++++ Input records

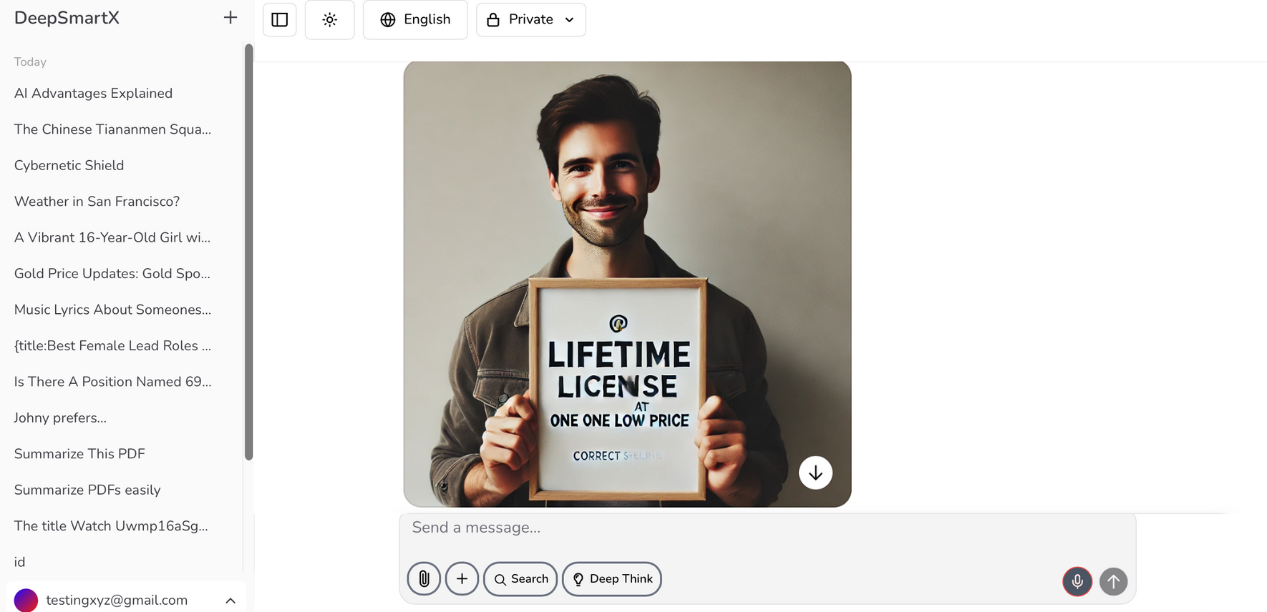Expand the Private visibility dropdown
Viewport: 1267px width, 612px height.
[x=531, y=20]
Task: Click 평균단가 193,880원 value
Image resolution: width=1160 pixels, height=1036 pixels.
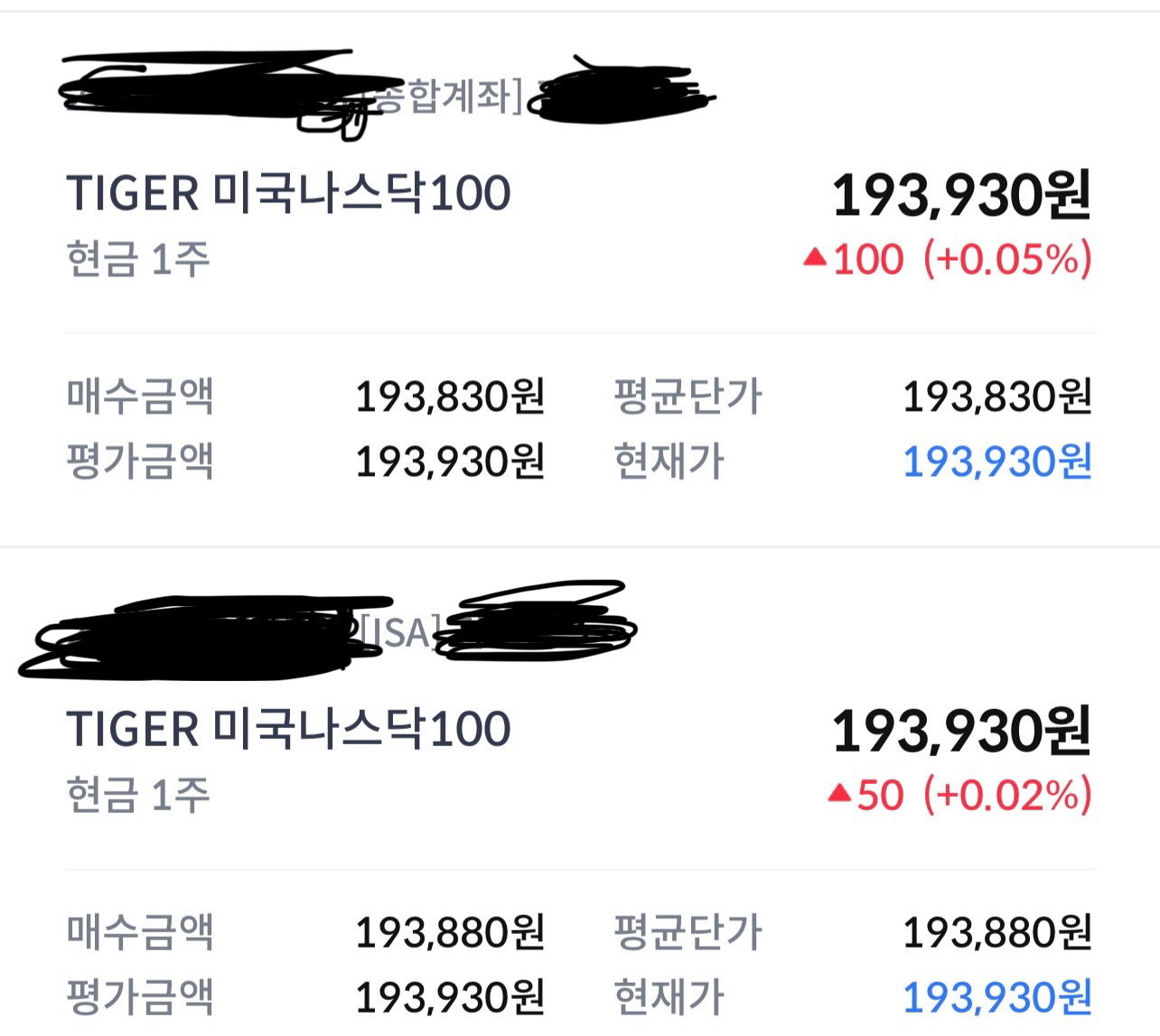Action: [997, 932]
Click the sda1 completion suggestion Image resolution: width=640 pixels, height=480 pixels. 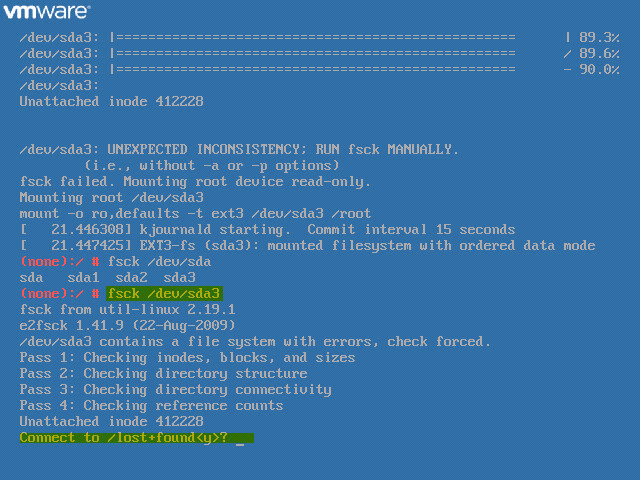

++++++++

* _What is required_:
Could you set down exactly, and only, the lines from the line containing "Task: Click 평균단가 193,880원 value" through the last line of the records, both included, without the pictures?

* _Result below_:
Task: Click 평균단가 193,880원 value
Image resolution: width=1160 pixels, height=1036 pixels.
Action: [997, 932]
Click the sda1 completion suggestion Image resolution: width=640 pixels, height=480 pixels. 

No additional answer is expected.